▸ **What the task asks**
Leave out the pictures and repeat exactly the lines from the one containing "Partnerskaber (846, 1865)" through the end of the records.
(Supplied data Opens)
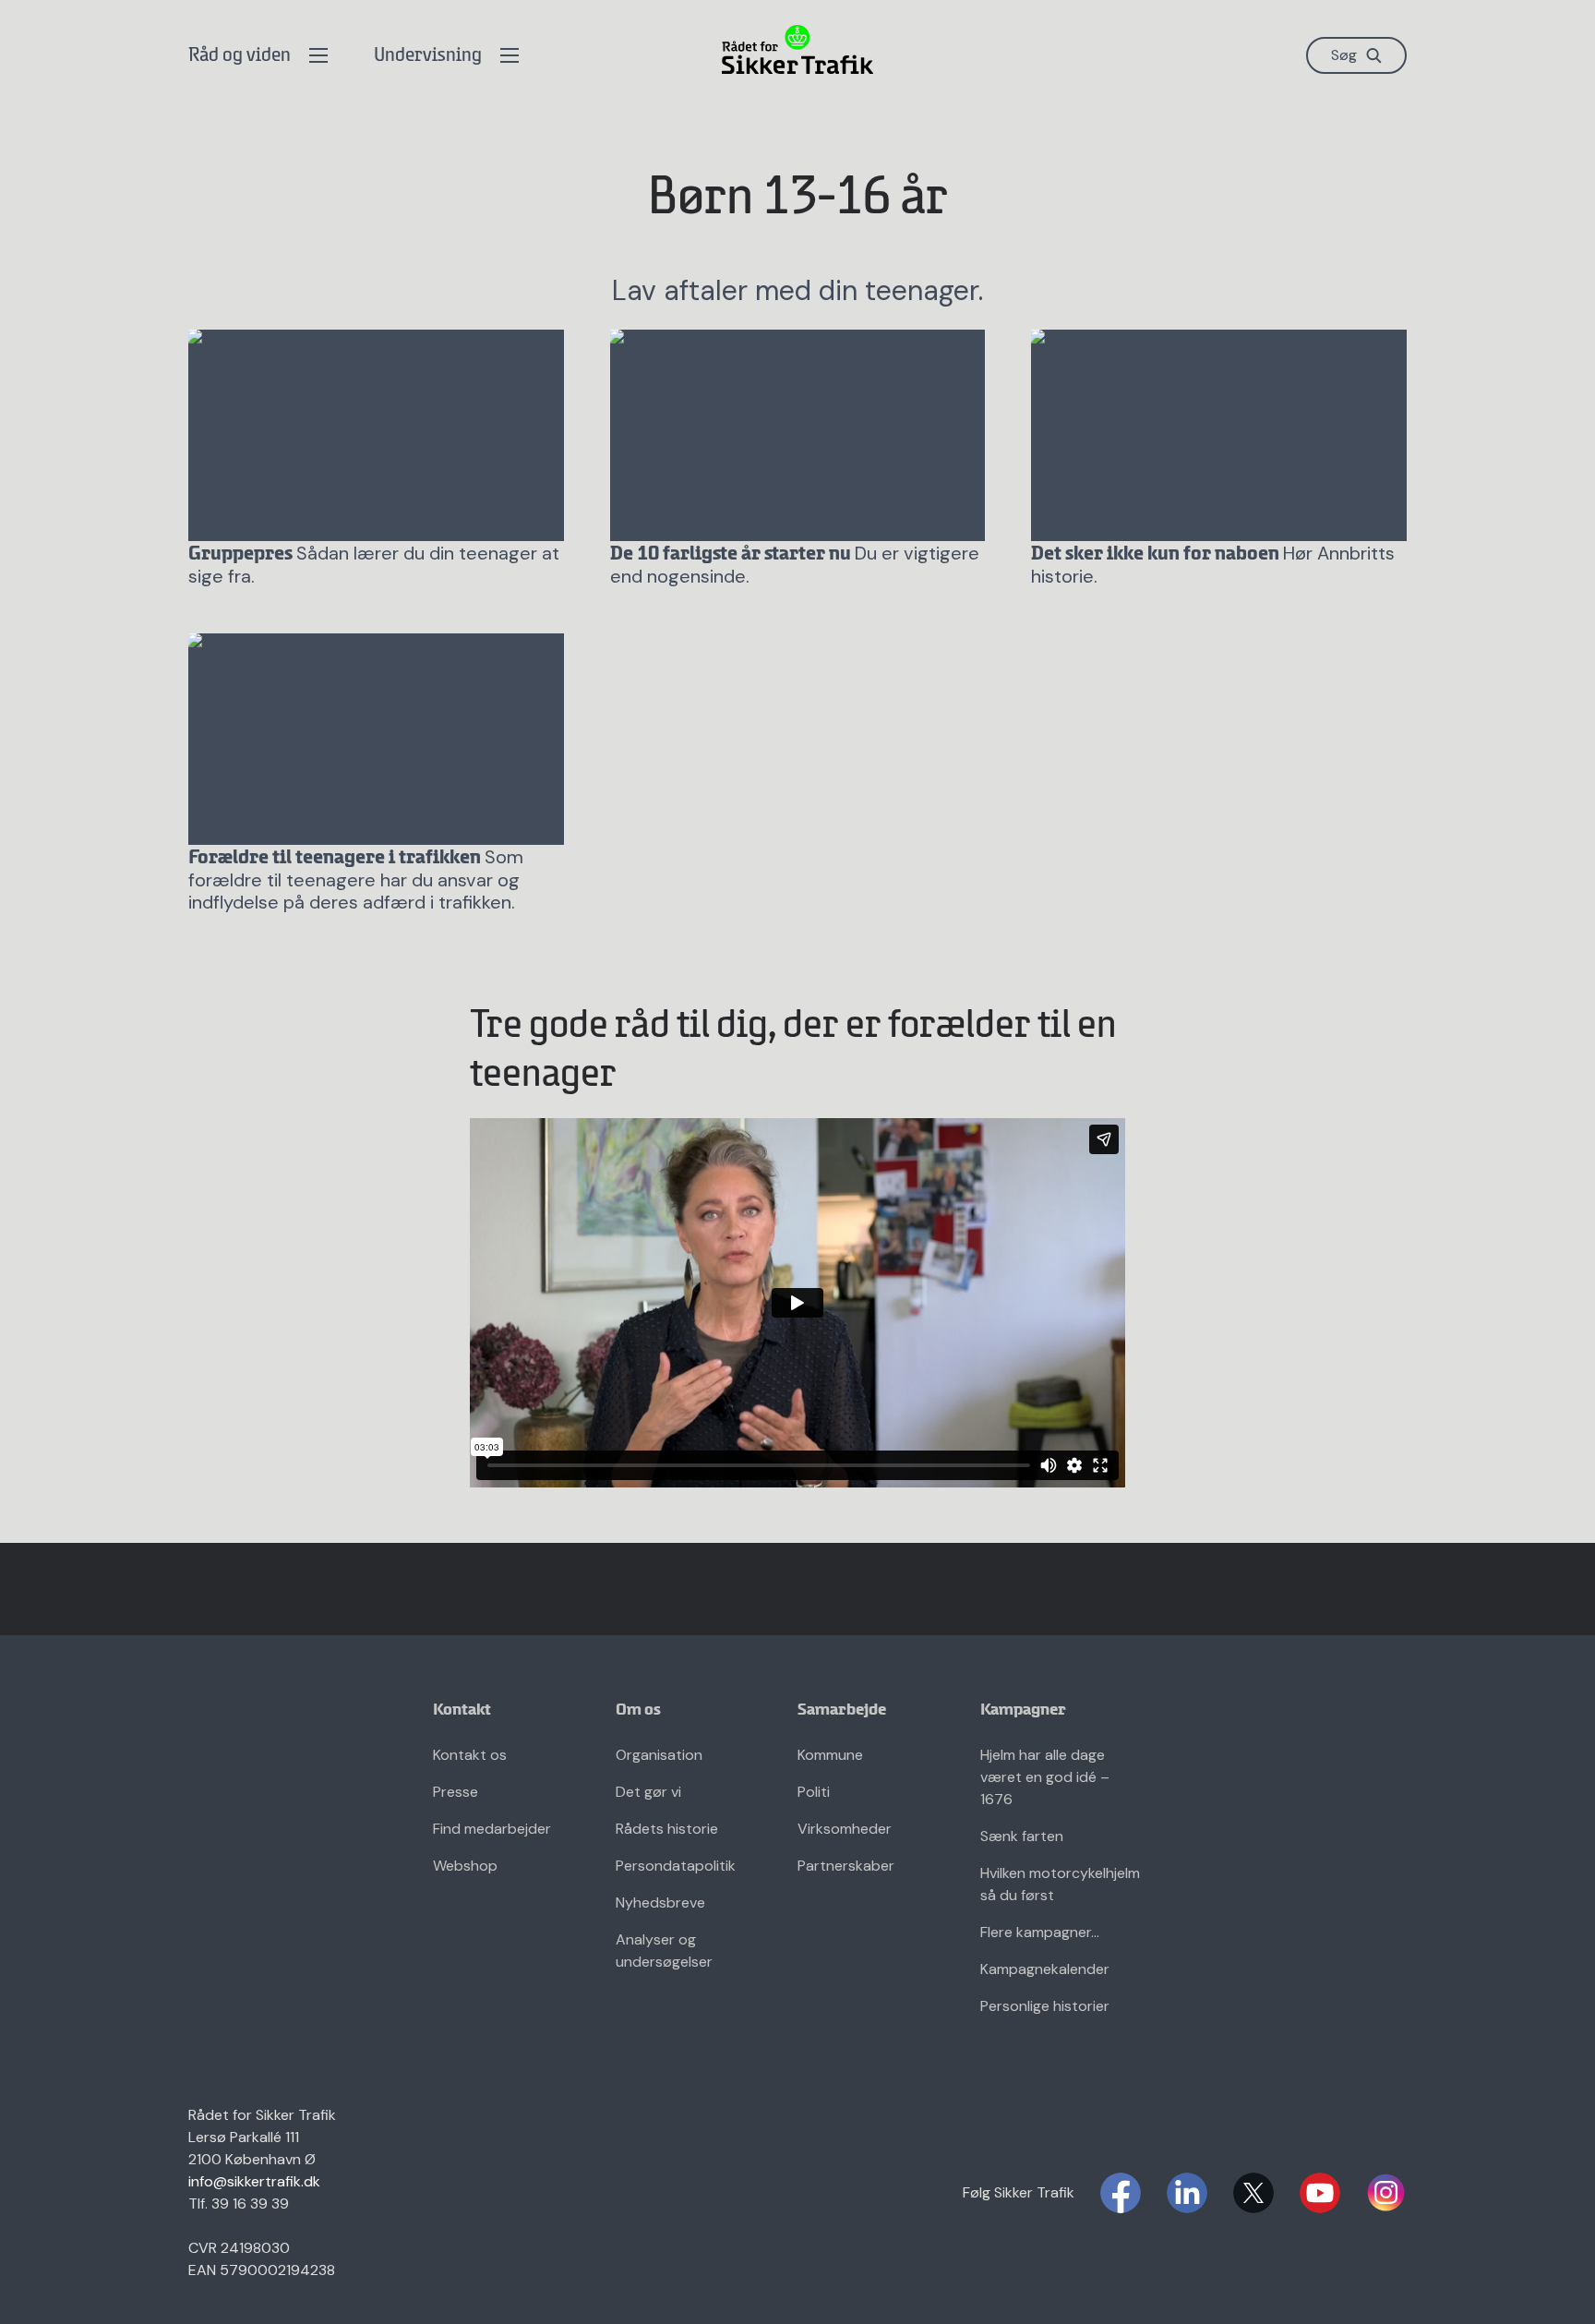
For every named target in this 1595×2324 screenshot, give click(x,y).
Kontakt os (470, 1754)
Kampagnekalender (1044, 1969)
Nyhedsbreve (660, 1902)
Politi (814, 1791)
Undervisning (428, 55)
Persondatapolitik (676, 1865)
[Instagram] (1386, 2193)
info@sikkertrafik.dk (254, 2181)
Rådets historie (667, 1828)
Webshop (465, 1865)
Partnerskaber (846, 1865)
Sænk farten (1021, 1836)
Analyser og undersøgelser (664, 1950)
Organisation (659, 1754)
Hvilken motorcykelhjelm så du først (1060, 1884)
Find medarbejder (492, 1828)
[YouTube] (1320, 2193)
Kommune (830, 1754)
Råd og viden (239, 55)
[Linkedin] (1187, 2193)
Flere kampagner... (1039, 1932)
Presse (455, 1791)
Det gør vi (648, 1791)
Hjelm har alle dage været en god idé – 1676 (1044, 1777)
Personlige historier (1044, 2006)
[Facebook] (1120, 2193)
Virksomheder (845, 1828)
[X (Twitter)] (1253, 2193)
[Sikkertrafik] (797, 49)
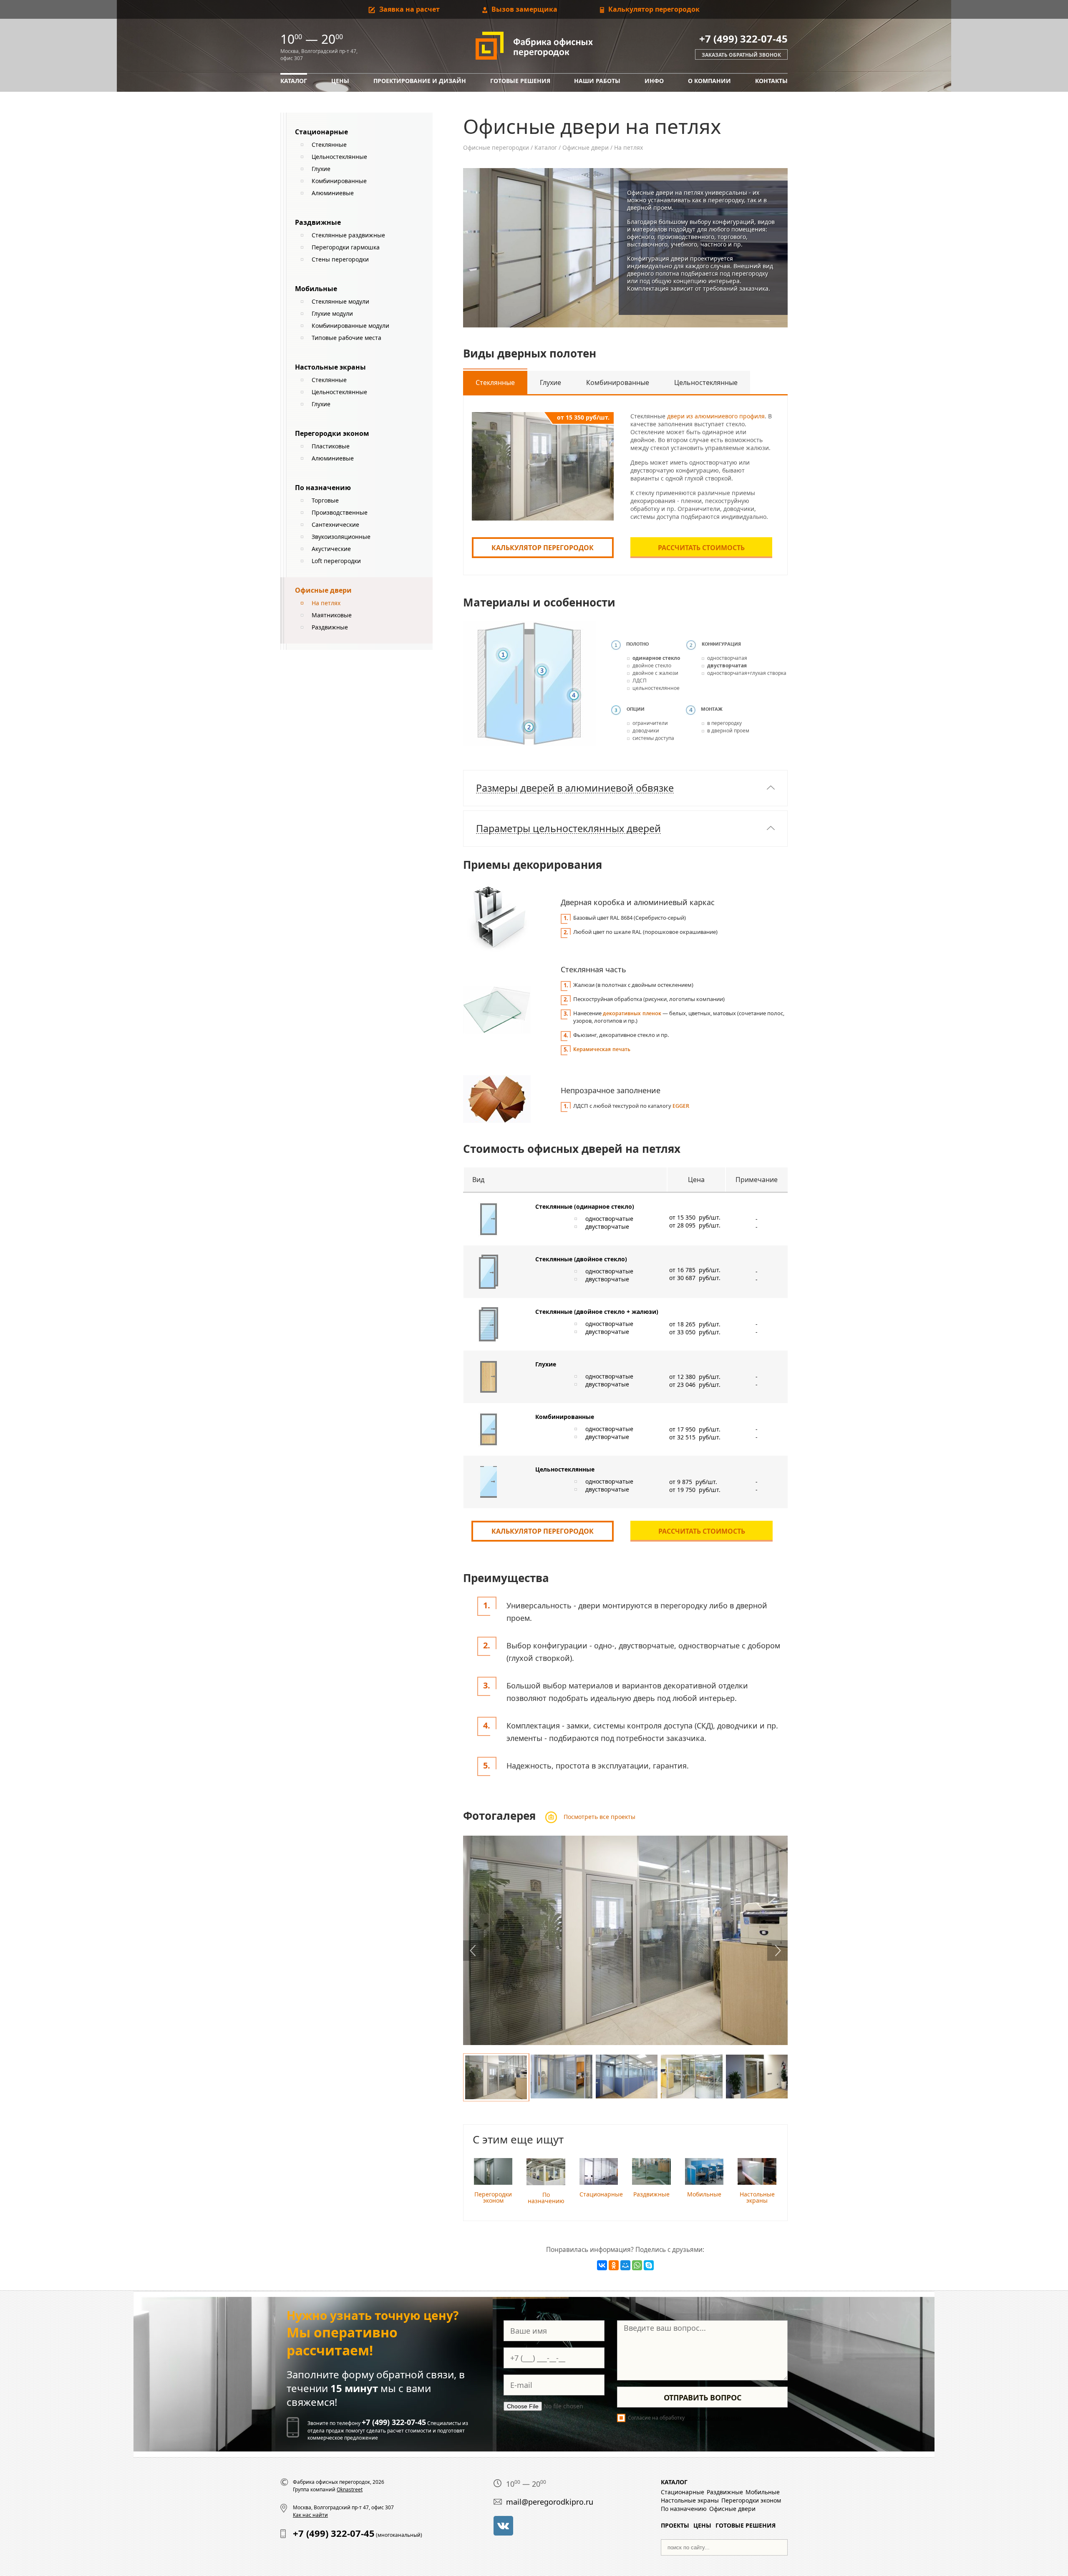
(Supplied data Closes)
▸ **Exercise solution**
Partnerskaber (846, 1865)
Sænk farten (1021, 1836)
Analyser og undersøgelser (664, 1950)
Organisation (659, 1754)
Hvilken motorcykelhjelm så du først (1060, 1884)
Find medarbejder (492, 1828)
[YouTube] (1320, 2193)
Kommune (830, 1754)
Råd og viden (239, 55)
[Linkedin] (1187, 2193)
Flere kampagner... (1039, 1932)
Presse (455, 1791)
Det gør vi (648, 1791)
Hjelm har alle dage været en god idé – 1676 (1044, 1777)
Personlige historier (1044, 2006)
[Facebook] (1120, 2193)
Virksomheder (845, 1828)
[X (Twitter)] (1253, 2193)
[Sikkertrafik] (797, 49)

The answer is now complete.